Наверху, на широкой площадке парадной лестницы, стоял в позе владетельного князя, ожидающего своих подданных, доктор Иозеф Александер, режиссер, молодой человек высокого роста, с необыкновенно смуглым, энергичнььм лицом и курчавыми темными волосами. Он несколько свысока здоровался со своими актерами.

Долли мчалась так, что каблуки ее ботинок щелкали. Как она была возбуждена!

– Вот пришел парикмахер, господин Александер! – воскликнула она.

– Отлично, господа уже выражают нетерпение, – с достоинством ответил Александер, внимательно осматривая Ганса; впрочем, взгляд его был милостив и сулил благосклонность. Этот доктор Александер понравился Гансу. В нем было нечто необычное, хотя трудно было сказать, в чем это выражается. Чувствовалось какое-то превосходство. Он казался, как мысленно определил Ганс, аристократом среди этих провинциалов. Доктор Александер открыл одну из дверей, выходящих в коридор, и они очутились в комнате, где было очень шумно и весело. В кругу молодежи стоял толстяк Бенно; на его круглом, как луна, лице были наклеены маленькие усики. Усики были слишком малы. Он был невыразимо смешон. Глядя на него, все помирали со смеху.

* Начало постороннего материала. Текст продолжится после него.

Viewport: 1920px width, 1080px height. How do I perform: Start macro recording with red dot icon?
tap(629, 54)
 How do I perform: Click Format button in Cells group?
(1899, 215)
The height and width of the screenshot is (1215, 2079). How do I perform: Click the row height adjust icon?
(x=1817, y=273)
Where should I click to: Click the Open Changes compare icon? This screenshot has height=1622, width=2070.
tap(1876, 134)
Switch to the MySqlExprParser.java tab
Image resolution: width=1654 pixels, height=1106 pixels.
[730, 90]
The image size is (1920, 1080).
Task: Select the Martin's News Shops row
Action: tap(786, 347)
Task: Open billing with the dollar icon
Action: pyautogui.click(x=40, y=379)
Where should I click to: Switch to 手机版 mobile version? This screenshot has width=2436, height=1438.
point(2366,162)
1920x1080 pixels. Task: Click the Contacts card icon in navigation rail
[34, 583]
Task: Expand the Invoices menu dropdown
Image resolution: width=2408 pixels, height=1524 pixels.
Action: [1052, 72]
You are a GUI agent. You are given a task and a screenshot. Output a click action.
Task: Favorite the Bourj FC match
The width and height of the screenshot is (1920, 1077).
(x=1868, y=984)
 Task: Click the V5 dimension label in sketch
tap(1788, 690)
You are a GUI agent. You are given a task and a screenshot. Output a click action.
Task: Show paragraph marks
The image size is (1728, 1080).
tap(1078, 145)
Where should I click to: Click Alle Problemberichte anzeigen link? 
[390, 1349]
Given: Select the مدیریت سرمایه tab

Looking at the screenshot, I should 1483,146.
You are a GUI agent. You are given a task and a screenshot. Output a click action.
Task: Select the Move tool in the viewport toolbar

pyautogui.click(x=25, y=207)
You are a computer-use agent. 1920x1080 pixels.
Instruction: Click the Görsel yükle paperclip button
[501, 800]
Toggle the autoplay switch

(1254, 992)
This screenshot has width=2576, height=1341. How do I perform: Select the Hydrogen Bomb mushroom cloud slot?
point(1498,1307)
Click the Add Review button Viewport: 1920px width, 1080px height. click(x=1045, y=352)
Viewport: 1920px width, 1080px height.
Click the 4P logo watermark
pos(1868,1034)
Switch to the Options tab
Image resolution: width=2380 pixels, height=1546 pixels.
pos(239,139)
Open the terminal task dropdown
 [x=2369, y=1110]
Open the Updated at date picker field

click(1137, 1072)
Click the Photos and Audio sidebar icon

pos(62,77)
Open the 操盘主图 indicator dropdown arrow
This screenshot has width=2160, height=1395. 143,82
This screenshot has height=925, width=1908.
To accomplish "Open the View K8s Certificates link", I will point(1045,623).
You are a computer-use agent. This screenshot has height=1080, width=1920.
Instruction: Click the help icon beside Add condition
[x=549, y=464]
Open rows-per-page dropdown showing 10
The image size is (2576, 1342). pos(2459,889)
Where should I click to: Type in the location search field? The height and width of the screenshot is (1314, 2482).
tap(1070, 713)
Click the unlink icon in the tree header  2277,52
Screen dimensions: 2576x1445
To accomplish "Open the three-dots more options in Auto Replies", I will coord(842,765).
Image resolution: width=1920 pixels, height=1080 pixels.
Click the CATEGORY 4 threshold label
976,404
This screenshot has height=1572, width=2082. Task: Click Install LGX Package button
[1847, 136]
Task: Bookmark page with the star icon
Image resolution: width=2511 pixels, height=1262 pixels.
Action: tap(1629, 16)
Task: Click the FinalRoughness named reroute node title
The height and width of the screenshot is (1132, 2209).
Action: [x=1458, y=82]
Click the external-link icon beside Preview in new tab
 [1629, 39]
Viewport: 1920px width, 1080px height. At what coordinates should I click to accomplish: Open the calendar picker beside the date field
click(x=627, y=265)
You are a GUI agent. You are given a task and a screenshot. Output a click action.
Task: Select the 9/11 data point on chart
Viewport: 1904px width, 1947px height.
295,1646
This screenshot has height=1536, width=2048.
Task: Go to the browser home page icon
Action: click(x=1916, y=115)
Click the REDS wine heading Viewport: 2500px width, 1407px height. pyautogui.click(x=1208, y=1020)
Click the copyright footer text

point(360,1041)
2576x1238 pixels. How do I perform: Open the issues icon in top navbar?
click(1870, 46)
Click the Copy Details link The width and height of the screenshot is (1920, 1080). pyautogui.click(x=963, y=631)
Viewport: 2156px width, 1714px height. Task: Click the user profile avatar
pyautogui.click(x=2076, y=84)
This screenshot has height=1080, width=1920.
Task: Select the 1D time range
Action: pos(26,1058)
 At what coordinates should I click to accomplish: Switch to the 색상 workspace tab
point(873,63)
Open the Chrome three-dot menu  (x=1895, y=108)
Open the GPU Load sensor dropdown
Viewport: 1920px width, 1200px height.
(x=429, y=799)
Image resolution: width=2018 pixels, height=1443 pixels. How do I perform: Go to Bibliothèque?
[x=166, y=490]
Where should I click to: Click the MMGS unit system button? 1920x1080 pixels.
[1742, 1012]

– Да ведь эти усики слишком малы, Бенно!

Генсхен сбросил пиджак и принялся за работу. В переполненной комнате было невыносимо жарко, пахло помадой и мылом, конфетами и пролитым вином. Все были уже слегка навеселе; можно себе представить, что будет, когда они начнут играть!

– Ну, что ж это Генсхен водку не несет? – спрашивает Рыжий.

Они сидят при свете фонаря. Девять часов. Тишина. Глаза слипаются от усталости. Они работали весь день, приводя в порядок сарай. Они не в состоянии больше ждать Ганса, хотя было бы так приятно выпить перед сном стаканчик, и ложатся спать. Среди ночи они просыпаются: Ведьма бешено лает, утка, которой дозволено спать на соломе рядом с Рыжим, испуганно крякает. Это наконец Генсхен; он смеется пьяным смехом, но тут же умолкает. Раздается храп. Должно быть, уже очень поздно.